Also known as, or recorded in historical documents as;
Chevele; The Moats

In the civil parish of Cheveley.
In the historic county of Cambridgeshire and the Isle of Ely.
Modern Authority of Cambridgeshire.
1974 county of Cambridgeshire.
Medieval County of Cambridgeshire.

OS Map Grid Reference: TL67876131
Latitude 52.22441° Longitude 0.45630°

Cheveley Castle has been described as a Timber Castle but is rejected as such, and also as a certain Fortified Manor House.

There are masonry footings remains.

This site is a scheduled monument protected by law.

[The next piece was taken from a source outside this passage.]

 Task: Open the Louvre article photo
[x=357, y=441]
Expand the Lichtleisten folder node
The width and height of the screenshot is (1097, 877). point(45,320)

The castle building stood on a rectangular platform which measures some 45m north west to south east by 38m, and is surrounded by a formidable V-shaped moat. The moat which was probably always dry, ranges from 20m to 25m in width and between 5m and 6m in depth. The considerable quantity of upcast from its construction must have been removed from the site as the island platform is only raised by about 1m above the level of its surroundings. The platform, or ward, was enclosed by a curtain wall of bonded flint rubble, perhaps with dressed stonework for architectural details. Fragments of the coarse stone foundations still remain visible, partly buried in a slight bank along the edges of the two longer sides, and slight rounded protrusions at the four corners clearly indicate the position of corner turrets. Three of the corner turrets are marked by rounded depressions within these projections, and the lower coarse around the outer wall of the eastern turret can still be seen. The surface of the platform is generally level showing no signs of collapsed building materials or wall foundations. It is thought that it originally contained a variety of timber structures, including the lord's main hall and other buildings such as a chapel, kitchens, store rooms and accommodation for guests and retainers, some of which were probably set against the inner face of the curtain wall. The ward has not been excavated or significantly disturbed, and the buried remains of these buildings are considered to survive well. Access to the interior was provided by a drawbridge across the centre of the north western arm of the moat. This has since been replaced by a causeway, although the rubble foundations for the bridge supports remain standing to heights of about 1.5m to either side of the causeway where it abuts the platform. The castle is thought to have been built by Sir John de Pulteney, financier and four times Mayor of London, who was granted a licence to crenellate the dwelling place of his manor in Cheveley in 1341. The resulting structure, which is the only Edwardian castle in Cambridgeshire, is more likely to have served as a mark of Pulteney's status than as a military stronghold, and to have provided a prestigious hunting lodge as the centre piece of a deer park established shortly thereafter. (EH scheduling report 1996)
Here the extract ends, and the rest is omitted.